Schwein auf Rhabarber
3. Februar 2003Kochen sieht meistens anders aus. Der junge Mann wirbelt mit einem beeindruckenden chinesischen Messer, zerhackt einen unschuldigen Fisch und wirft den ganzen Kram in eine Auflaufform. Er zerrupft einen Haufen frisches Grünzeug, verplempert das Olivenöl und wischt sich die triefenden Hände ziemlich lässig am Hosenboden seiner hängenden Jeans ab. Dann grinst Jamie Oliver in die Fernsehkamera und verkündet seine Botschaft: "Jeder kann kochen."

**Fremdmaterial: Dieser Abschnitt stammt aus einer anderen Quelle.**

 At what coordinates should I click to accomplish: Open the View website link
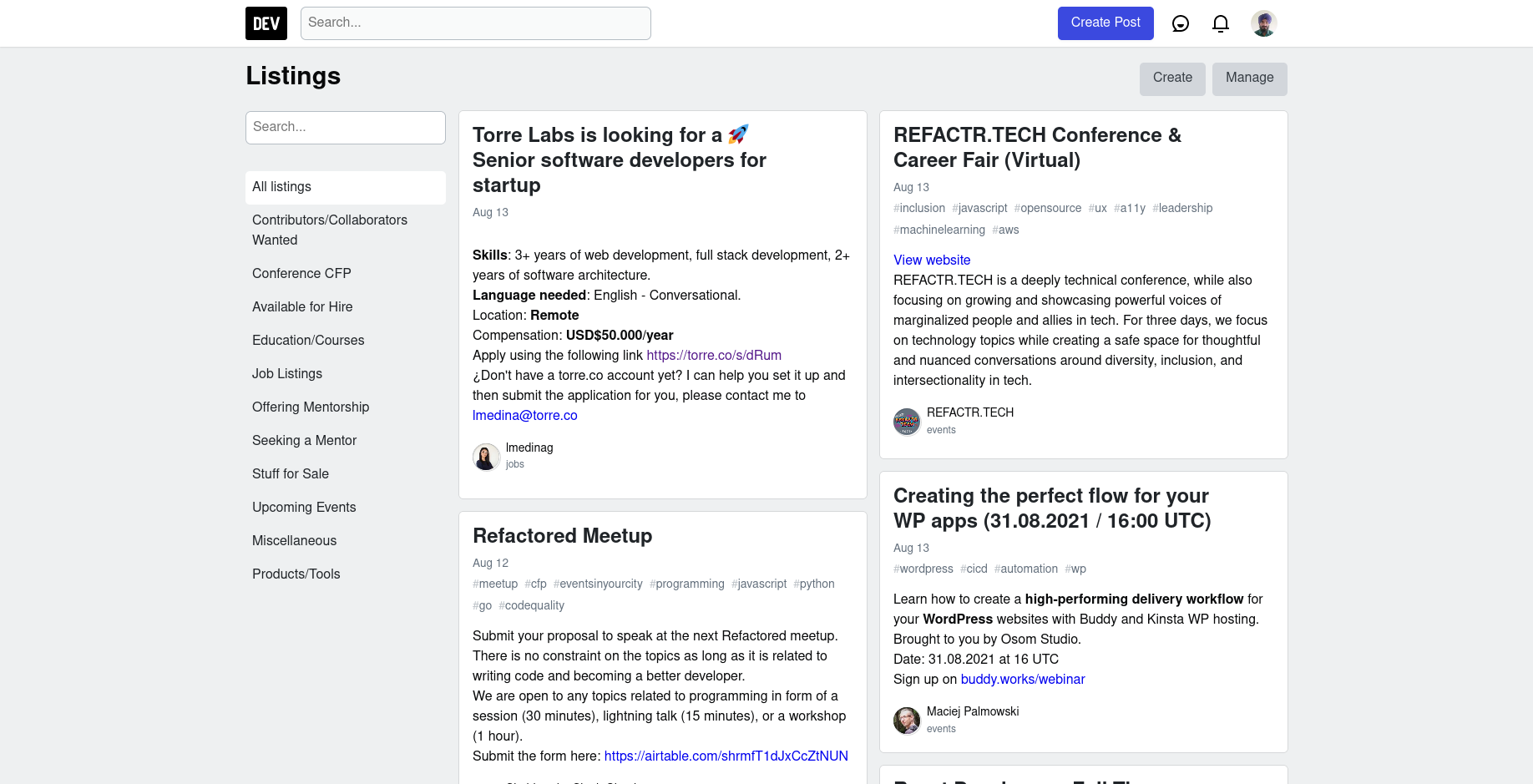point(932,260)
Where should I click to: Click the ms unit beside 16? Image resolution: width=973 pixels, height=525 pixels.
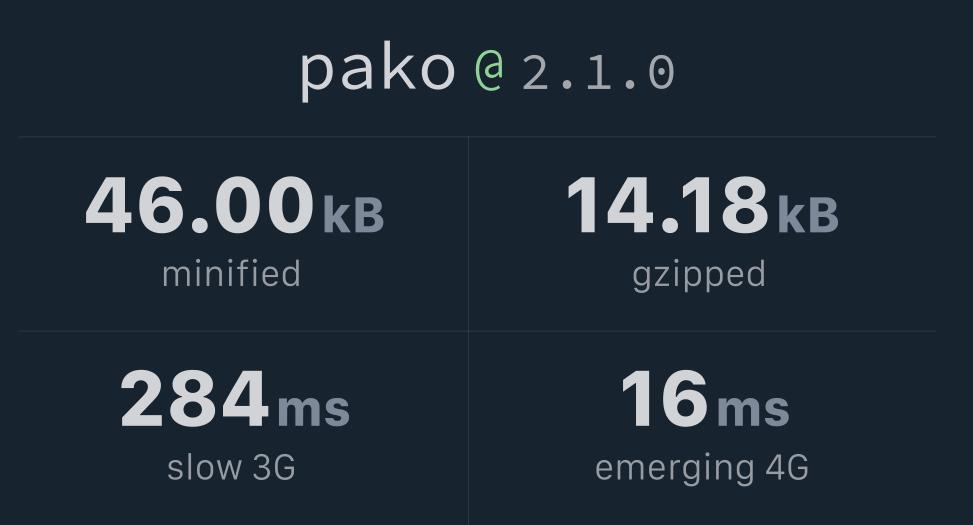pyautogui.click(x=753, y=408)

Tausendsassa an den Töpfen
So ziemlich jeder Brite hat es Dank Jamies Anleitung inzwischen zumindest versucht. Sechs Millionen Hobbyköche hängen allein in Großbritannien wöchentlich vor der heimischen Mattscheibe, wenn Jamie Oliver seinen Küchenreigen auf "Channel 4" beginnt. Die Rechte für Jamies TV-Sendung sind inzwischen in 34 Länder verkauft (und ab Mitte Februar 2003 auch in Deutschland bei RTL II zu sehen). Der Verlag seiner Kochbücher kommt mit dem Nachdrucken der Neuauflagen kaum hinterher. Von einer Millionen verkauften Kochbüchern können die meisten Küchenchefs nur neidisch träumen.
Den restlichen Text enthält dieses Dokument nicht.